Study Shows Europe Would Fare Well Under Different Renewable Energy Scenarios

Scientists in the United Kingdom, Switzerland, and Ireland have demonstrated how solar and wind renewable energy technologies across Europe are affected by long-term weather patterns.

Image credit: Collins et al. / Joule

Using three decades of meteorological data, the researchers studied and additionally modeled the effect of renewable energy on the electricity sector through 2030. The study indicates that in spite of the unpredictable nature of solar and wind energy, these renewables will easily enable the European power system to produce a minimum of 35% of its electricity, without causing any major impact on the stability of the systems or prices. The paper has been published in the journal, Joule.

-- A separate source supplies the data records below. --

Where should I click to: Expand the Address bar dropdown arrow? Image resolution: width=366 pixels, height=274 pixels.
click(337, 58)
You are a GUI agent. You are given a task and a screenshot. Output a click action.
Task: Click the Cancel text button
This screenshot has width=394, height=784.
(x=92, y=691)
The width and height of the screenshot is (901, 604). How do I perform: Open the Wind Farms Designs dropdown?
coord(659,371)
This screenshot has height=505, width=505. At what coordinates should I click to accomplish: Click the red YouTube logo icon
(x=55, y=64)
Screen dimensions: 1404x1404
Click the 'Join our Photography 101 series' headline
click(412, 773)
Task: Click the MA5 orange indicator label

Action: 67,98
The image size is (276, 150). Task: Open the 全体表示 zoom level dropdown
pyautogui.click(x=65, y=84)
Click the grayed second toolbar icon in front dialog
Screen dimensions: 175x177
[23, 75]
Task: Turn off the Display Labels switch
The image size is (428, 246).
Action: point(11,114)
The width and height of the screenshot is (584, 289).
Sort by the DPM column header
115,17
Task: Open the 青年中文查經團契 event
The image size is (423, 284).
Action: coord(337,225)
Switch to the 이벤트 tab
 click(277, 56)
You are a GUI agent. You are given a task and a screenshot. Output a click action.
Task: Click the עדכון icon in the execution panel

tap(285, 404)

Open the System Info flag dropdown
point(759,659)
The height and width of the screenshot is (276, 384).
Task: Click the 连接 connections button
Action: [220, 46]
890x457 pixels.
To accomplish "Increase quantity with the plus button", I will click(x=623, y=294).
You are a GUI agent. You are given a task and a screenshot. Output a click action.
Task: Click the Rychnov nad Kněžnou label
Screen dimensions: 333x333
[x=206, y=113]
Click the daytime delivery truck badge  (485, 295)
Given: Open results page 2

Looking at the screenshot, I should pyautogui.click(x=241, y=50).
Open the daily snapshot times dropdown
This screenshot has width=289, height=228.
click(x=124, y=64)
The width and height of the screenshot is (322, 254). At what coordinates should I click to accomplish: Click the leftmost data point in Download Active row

In the last 10 years, solar and wind energy have increasingly become popular across Europe as green alternatives to conventional carbon-based energy, increasing fourfold in use from 2007 to 2016. Yet, these technologies have certain drawbacks - both are sensitive to changing weather patterns, raising concerns regarding the ability of Europe to withstand long spells with overcast skies or low winds. In order to model this variability in solar and wind energy and its impact on markets, researchers have applied years of historic weather data. However, several studies only examine the data from one specified year or concentrate only on a small region or a single country.

Both the spatial and temporal limitations of earlier studies were challenged by the researchers after they examined the operation of the electricity system throughout Europe - including technical operational limitations and power transmission between countries - using solar and wind data covering a three-decade period between 1985 and 2014. By exposing trends from this age-old data trove throughout a large, interconnected region, the researchers successfully modeled the way Europe would fare under five varying renewable energy scenarios with different sustainability goals 12 years into the future.

The depth and breadth of the researchers’ data pool appeared to make all the difference when it came to comprehending trends in CO2 emissions, system operation, and system costs—all of which are vital to the effective advancement of energy policy.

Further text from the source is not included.